Alias of LO.Modal.MaximalConsistentTheory.

Equations

• @LO.Modal.MCT = @LO.Modal.MaximalConsistentTheory

theorem LO.Modal.MaximalConsistentTheory.exists_maximal_Lconsistented_theory {α : Type u_1} [DecidableEq α] {H : Hilbert α} {T : Theory α} (consisT : Theory.Consistent H T) : ∃ (Ω : MCT H), T ⊆ Ω.theory

theorem LO.Modal.MaximalConsistentTheory.lindenbaum {α : Type u_1} [DecidableEq α] {H : Hilbert α} {T : Theory α} (consisT : Theory.Consistent H T) : ∃ (Ω : MCT H), T ⊆ Ω.theory

Alias of LO.Modal.MaximalConsistentTheory.exists_maximal_Lconsistented_theory.

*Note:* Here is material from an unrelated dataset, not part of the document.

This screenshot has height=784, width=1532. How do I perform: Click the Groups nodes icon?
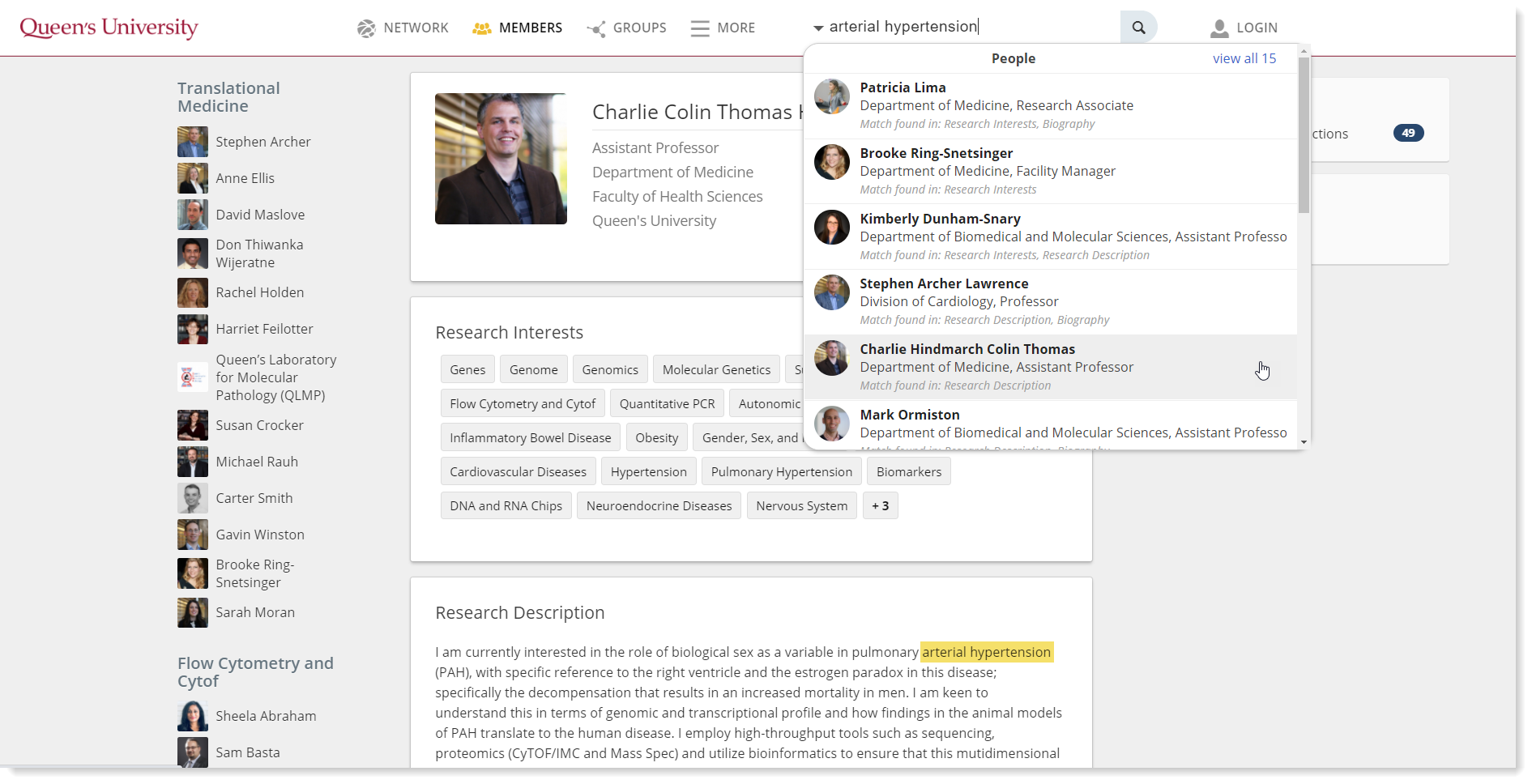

instance LO.Modal.MaximalConsistentTheory.instNonemptyMCTOfConsistentFormulaHilbert {α : Type u_1} [DecidableEq α] {H : Hilbert α} [System.Consistent H] : Nonempty (MCT H)

theorem LO.Modal.MaximalConsistentTheory.either_mem {α : Type u_1} [DecidableEq α] {H : Hilbert α} (Ω : MCT H) (φ : Formula α) : φ ∈ Ω.theory ∨ ∼φ ∈ Ω.theory

theorem LO.Modal.MaximalConsistentTheory.maximal' {α : Type u_1} {H : Hilbert α} {Ω : MCT H} {φ : Formula α} (hp : φ ∉ Ω.theory) : ¬Theory.Consistent H (insert φ Ω.theory)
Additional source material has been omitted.